[ENTRIES PROVIDED]

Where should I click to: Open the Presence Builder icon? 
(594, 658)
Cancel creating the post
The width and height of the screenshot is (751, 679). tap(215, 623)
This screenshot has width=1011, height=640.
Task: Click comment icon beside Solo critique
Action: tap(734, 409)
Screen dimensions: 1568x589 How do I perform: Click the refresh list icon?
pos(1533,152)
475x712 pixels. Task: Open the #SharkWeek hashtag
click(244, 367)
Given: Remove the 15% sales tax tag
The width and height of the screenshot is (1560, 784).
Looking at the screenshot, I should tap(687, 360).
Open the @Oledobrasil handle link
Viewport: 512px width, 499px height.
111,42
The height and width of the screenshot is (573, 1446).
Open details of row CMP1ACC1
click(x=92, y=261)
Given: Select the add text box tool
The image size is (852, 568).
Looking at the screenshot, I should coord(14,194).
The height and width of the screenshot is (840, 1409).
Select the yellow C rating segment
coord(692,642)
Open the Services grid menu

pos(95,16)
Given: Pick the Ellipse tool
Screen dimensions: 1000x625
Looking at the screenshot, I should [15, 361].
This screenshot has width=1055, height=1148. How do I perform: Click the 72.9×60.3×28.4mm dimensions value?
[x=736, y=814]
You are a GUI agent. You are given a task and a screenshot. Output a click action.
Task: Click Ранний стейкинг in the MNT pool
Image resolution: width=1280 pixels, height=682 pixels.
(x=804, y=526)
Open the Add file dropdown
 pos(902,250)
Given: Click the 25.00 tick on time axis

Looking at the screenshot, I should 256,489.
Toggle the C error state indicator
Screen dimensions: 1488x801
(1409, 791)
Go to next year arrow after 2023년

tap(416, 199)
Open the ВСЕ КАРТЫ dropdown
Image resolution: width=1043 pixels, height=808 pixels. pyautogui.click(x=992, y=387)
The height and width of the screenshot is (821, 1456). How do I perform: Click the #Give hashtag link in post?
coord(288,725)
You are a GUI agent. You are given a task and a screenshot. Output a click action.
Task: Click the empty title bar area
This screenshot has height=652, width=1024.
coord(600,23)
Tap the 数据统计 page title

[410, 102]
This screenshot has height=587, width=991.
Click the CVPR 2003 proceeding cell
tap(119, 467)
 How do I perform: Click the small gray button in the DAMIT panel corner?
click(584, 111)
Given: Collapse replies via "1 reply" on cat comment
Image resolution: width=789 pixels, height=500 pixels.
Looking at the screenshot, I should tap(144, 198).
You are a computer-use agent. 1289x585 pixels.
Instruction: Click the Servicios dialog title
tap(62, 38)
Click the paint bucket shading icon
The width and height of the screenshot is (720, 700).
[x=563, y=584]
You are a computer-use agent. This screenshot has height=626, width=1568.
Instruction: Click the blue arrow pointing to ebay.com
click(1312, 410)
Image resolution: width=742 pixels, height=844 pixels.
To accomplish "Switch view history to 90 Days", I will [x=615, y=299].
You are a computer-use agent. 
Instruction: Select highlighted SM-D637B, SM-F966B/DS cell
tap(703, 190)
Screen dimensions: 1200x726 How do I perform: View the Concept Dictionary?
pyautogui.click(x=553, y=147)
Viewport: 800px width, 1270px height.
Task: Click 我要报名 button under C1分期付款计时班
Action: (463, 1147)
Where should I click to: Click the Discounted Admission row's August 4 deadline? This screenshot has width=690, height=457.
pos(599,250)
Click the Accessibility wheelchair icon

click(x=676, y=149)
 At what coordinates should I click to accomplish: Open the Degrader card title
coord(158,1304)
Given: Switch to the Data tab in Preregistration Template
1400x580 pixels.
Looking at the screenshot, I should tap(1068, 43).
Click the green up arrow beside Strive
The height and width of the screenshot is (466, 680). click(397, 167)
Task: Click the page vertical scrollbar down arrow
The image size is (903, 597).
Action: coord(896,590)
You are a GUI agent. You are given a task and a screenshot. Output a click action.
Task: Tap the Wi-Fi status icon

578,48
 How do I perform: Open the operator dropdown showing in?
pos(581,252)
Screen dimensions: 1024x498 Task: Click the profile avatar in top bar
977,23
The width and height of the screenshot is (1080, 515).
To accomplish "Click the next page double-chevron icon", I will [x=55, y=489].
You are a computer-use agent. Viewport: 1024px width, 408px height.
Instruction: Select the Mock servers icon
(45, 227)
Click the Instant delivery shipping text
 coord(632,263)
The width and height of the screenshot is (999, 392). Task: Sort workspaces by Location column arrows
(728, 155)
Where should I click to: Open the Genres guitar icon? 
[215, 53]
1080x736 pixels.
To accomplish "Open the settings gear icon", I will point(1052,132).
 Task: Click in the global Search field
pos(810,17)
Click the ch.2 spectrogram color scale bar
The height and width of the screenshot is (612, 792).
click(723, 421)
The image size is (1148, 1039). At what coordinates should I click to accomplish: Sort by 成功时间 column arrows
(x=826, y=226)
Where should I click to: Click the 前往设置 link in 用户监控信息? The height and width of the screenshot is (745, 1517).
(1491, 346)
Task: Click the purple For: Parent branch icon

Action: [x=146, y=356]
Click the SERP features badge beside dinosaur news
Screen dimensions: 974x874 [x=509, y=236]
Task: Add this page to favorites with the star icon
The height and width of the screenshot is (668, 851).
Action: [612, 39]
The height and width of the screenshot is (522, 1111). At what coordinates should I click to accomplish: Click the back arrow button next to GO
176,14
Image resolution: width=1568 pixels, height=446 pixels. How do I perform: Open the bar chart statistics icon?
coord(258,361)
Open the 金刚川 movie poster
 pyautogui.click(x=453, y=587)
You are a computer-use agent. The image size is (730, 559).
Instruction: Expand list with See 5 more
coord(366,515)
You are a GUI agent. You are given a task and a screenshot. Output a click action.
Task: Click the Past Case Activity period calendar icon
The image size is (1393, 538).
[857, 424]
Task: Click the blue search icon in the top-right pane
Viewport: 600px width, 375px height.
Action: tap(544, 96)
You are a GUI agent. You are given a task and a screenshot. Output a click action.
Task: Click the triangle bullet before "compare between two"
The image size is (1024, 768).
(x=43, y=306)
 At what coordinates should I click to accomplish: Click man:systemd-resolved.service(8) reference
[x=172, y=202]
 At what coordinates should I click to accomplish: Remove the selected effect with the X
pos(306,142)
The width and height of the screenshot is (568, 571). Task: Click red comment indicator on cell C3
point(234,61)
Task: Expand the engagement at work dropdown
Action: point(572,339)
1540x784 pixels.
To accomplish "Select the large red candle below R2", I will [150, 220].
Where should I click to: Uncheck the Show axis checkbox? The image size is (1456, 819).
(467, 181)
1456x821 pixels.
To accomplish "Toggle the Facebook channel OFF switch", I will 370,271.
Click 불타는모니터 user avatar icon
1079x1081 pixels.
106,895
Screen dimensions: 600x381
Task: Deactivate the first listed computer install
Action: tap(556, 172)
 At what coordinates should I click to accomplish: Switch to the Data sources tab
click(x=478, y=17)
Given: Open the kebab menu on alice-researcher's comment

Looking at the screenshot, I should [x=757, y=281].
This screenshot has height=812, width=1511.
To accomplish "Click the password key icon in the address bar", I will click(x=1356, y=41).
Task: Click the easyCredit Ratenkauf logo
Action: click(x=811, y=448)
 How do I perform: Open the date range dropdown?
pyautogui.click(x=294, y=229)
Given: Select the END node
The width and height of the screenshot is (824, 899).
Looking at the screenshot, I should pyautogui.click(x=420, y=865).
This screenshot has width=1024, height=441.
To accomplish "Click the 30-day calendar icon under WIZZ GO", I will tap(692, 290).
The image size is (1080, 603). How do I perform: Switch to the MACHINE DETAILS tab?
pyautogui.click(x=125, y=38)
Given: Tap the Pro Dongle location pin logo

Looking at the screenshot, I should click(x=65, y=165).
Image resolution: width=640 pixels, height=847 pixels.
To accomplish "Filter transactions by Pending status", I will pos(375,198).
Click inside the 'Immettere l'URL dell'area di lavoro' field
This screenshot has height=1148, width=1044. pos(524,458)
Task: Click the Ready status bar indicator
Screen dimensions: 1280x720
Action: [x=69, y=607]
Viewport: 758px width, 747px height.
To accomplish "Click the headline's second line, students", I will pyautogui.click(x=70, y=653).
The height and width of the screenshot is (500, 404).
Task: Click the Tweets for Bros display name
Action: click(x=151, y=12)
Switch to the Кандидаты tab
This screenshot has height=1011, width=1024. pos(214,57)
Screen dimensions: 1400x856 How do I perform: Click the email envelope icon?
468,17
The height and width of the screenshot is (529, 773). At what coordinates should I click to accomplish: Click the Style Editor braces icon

[/ENTRIES PROVIDED]

## EXERCISE OBJECTIVE
Please go over the data above and copy each line with "tool" in it.

## OUTPUT OF THE EXERCISE
Given: Select the add text box tool
Given: Pick the Ellipse tool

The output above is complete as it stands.